The size of an infant at birth is determined by the mother’s nutrition and environmental conditions, placental function, and the baby’s growth potential. Birth weight is primarily determined by gestational age, and standards for various gestations are available—that is, a baby born at 37 weeks will have a different weight expectation than one born at 41 weeks.

So, what does that mean for baby growth percentiles, those charts your doctor uses to compare your child’s development to the averages of other children in the country?

  • Children who are below the 10th percentile (smaller than 90 percent of other infants) are considered small for gestational age (SGA).
  • Children who are above the 90th percentile (larger than 90 percent of other infants) are considered large for gestational age (LGA).
  • Infants who are between the 10th and 90th percentiles are considered appropriate for gestational age (AGA).

(Click here for a sample growth chart.)

The Advantages of Being Average

AGA infants have the lowest number of problems in the newborn, period— and the best long-term outcome. With regard to birth weight and size, you want your child to be average. Birth weight does not accurately predict later size for most AGA and many LGA infants, but rather reflects maternal and placental conditions, and not long-term growth potential. In fact, the bigger a baby is, the greater chance that infant (and the mother) has of a difficult birth with possible injury. Therefore, there is no advantage to bigness as long as a child is within the 10th and 90th percentiles for birth weight.

What It Means to Be Small

Being small for gestational age has several names. Each of these names has a slightly different implication, but generally means the same thing: the infant is smaller than was expected.

Some of these other names are:

  • Intrauterine growth retardation
  • Small for dates
  • Dysmature
  • Light for dates

There are many causes of being SGA, and your baby’s doctor should make at least a cursory search for an explanation. This is important because some problems cause reduced growth in childhood.
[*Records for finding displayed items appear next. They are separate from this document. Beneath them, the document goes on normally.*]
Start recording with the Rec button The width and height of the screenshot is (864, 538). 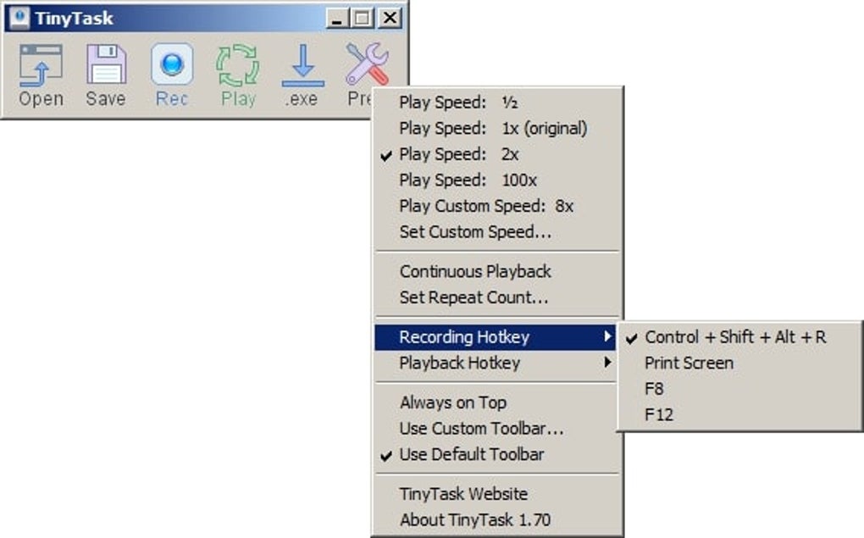point(172,68)
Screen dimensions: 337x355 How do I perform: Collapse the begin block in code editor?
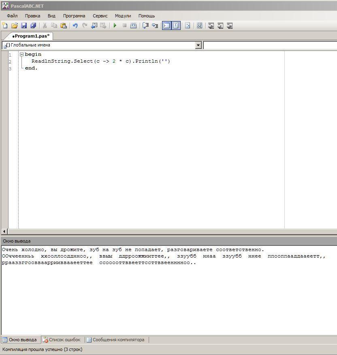(21, 54)
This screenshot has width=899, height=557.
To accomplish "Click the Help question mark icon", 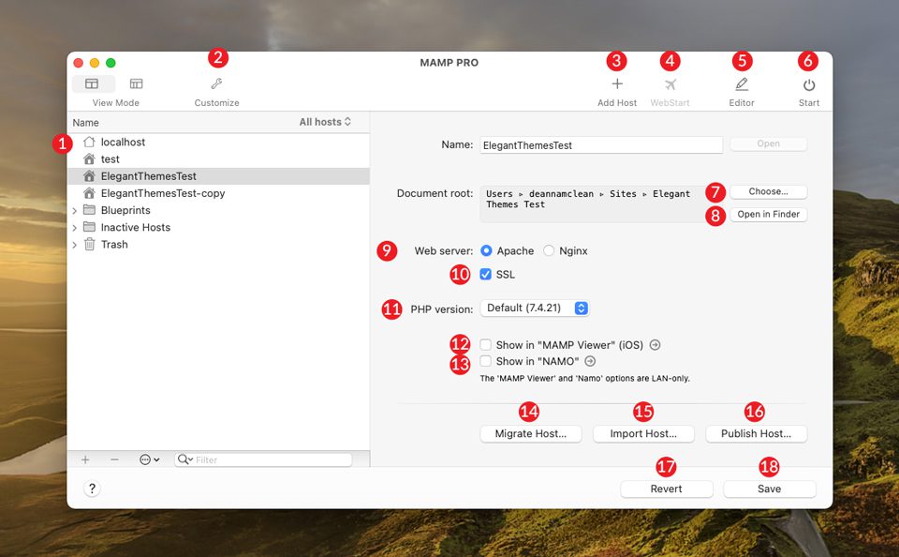I will point(91,488).
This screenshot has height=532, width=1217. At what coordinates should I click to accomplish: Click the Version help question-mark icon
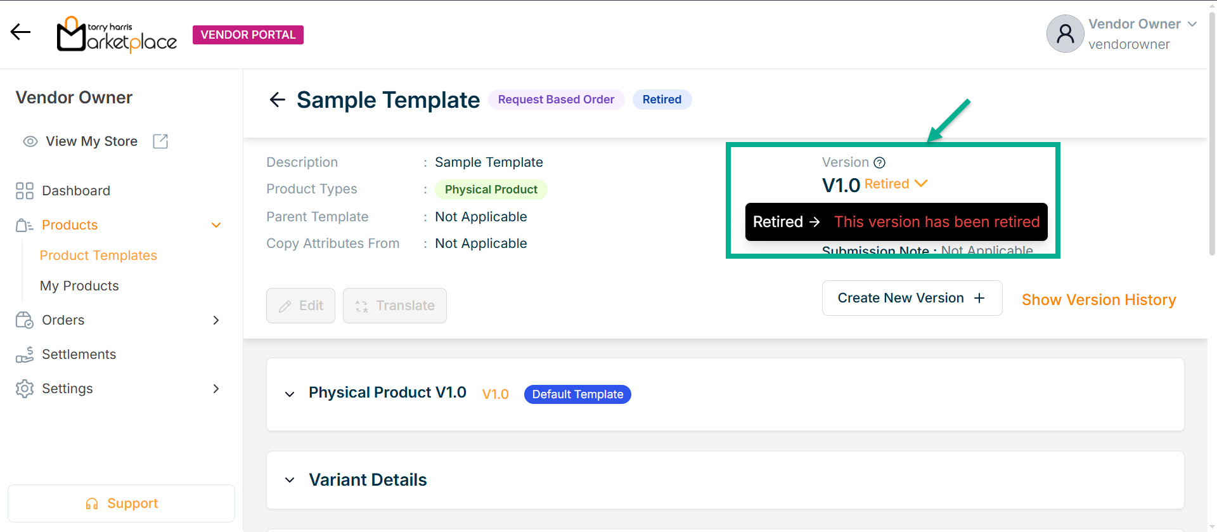coord(879,163)

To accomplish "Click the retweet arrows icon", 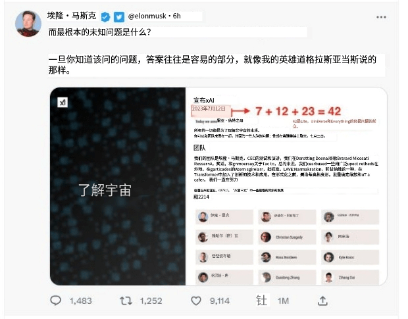I will (x=126, y=301).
A partial list of factors contributing to being SGA includes:

Maternal environment and condition:

  • High blood pressure
  • Cigarette smoking
  • Maternal drug use
  • Maternal malnutrition
  • Low maternal weight gain (less than 20 pounds)
  • Mother was also SGA
  • Maternal chronic disease (advanced diabetes, anemia, etc.)
  • Living at high elevations (for example, Denver, Colorado)
  • Frequent, heavy physical work during pregnancy
  • Maternal age (less than 20 years)
  • Racial and ethnic background

Placental function:

  • Multiple fetuses
  • Rubella, cytomegalovirus, and other infections
  • Placental abruption (separation of the placenta from the uterine wall)

Fetus’ growth potential:

  • Chromosome disorders
  • Metabolic problems
  • Fetal infections

SGA Babies’ Outcome
These infants have more problems in the newborn period such as low blood sugar and too many red blood cells. SGA babies also have a higher risk than AGA infants for being small throughout life and for having delayed development.

Catch-up growth usually occurs in the first six months of age. The later in pregnancy that the fetus’ growth slowed down, the more likely that catch-up growth will be complete.

What It Means to Be Large

Although there are many causes for decreased growth, there are relatively few causes of increased growth resulting in LGA infants.

  • Maternal diabetes (even gestational diabetes), the most common cause
  • Maternal obesity
  • Fetal abnormalities (certain syndromes)

LGA Babies’ Outcome
Infants who are LGA have a higher risk of birth injury, low blood sugar, elevated blood count, and immature lungs. It was once thought that baby weight and size normalized later in life and that there were no long-term consequences, though we now know this is probably not true. A recent study suggests that infants born to mothers with diabetes are more likely to develop obesity in childhood. If one parent has diabetes, children have about a one to five percent risk of developing diabetes later in life.

Baby Size Considerations

Size at birth predicts future size mostly at the extremes of birth weight and size. Future size is not accurately predicted by birth weight for babies who are born at full-term and within the usual range (2,500 grams to 4,500 grams or about five and one-half pounds to nine pounds, 15 ounces). Newborns that are born lighter than the norms may have catch-up growth, but many remain somewhat small for their age throughout childhood. Those that are born larger than the norms may have a higher risk of obesity later in life.